0
int main() {
    int x = 69;
    int* px = &x;
    cout << px << "\n" << *px << "\n\n";

    float z = 69.69;
    float* pz = &z;
    cout << pz << "\n" << *pz << "\n\n";
    
    char y = 'y';
    char* pc = &y;
    cout << pc << "\n" << *pc;
    return 0;
}

This outputs:

004FFD28
69

004FFD10
69.69

y╠╠╠╠╠╠╠╠²O
y

Why does the char pointer have some weird value that's not a number?

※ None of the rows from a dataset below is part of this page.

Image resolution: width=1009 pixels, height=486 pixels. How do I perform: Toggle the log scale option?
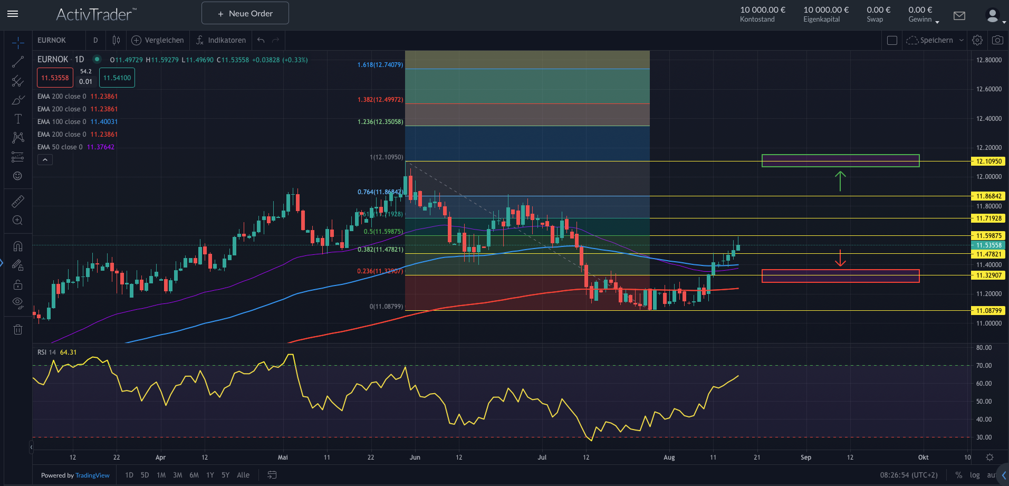point(975,475)
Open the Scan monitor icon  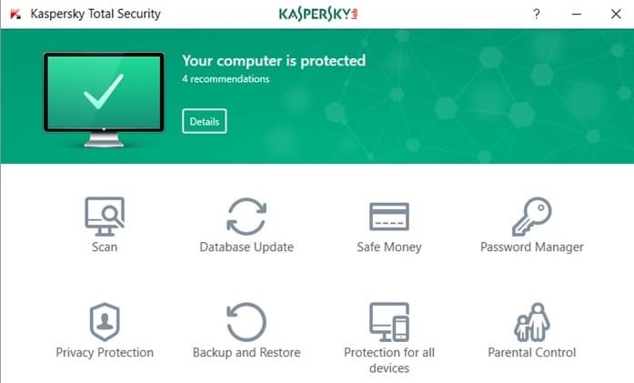pos(105,217)
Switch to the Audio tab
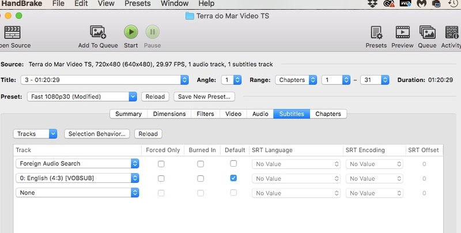The width and height of the screenshot is (461, 233). tap(260, 114)
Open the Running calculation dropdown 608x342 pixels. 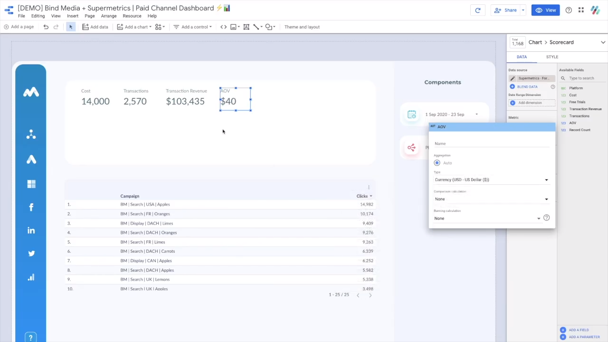(487, 219)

  • You have a `char*` which points at _one_ `char` but you try to print a null terminated string - that causes undefined behavior. To print the pointer value, try `std::cout << reinterpret_cast(pc);` – Ted Lyngmo Apr 01 '21 at 12:07
  • Because the string pointed by `pc` is not NUL terminated. Read the chapter dealing with strings in your C text book – Jabberwocky Apr 01 '21 at 12:07
  • cout treats "pc" as a string pointer and strings are supposed to end with \0 thus you see garbage – AndersK Apr 01 '21 at 12:07
  • What output did you expect BTW? – Jabberwocky Apr 01 '21 at 12:10
  • @Jabberwocky, I though it would print something like 004FFD28, I think I'm not understanding something really fundamental about pointers and/or how chars are stored in memory – Hayden Soares Apr 01 '21 at 12:17
  • Then the [duplicate question](https://stackoverflow.com/questions/17813423/cout-with-char-argument-prints-string-not-pointer-value) contains your answer. – Jabberwocky Apr 01 '21 at 12:20
  • @HaydenSoares The confusion is understandable and the dupicate answers it, even if the top answers doesn't do it very directly. One of the answers at the bottom ([this one](https://stackoverflow.com/a/54256587/7582247)) gives the reason. – Ted Lyngmo Apr 01 '21 at 12:26

1 Answers1

0

Outputting a char * value is interpreted as outputting a C-style 0-terminated string. Which your pointer does not point to, so you get garbage.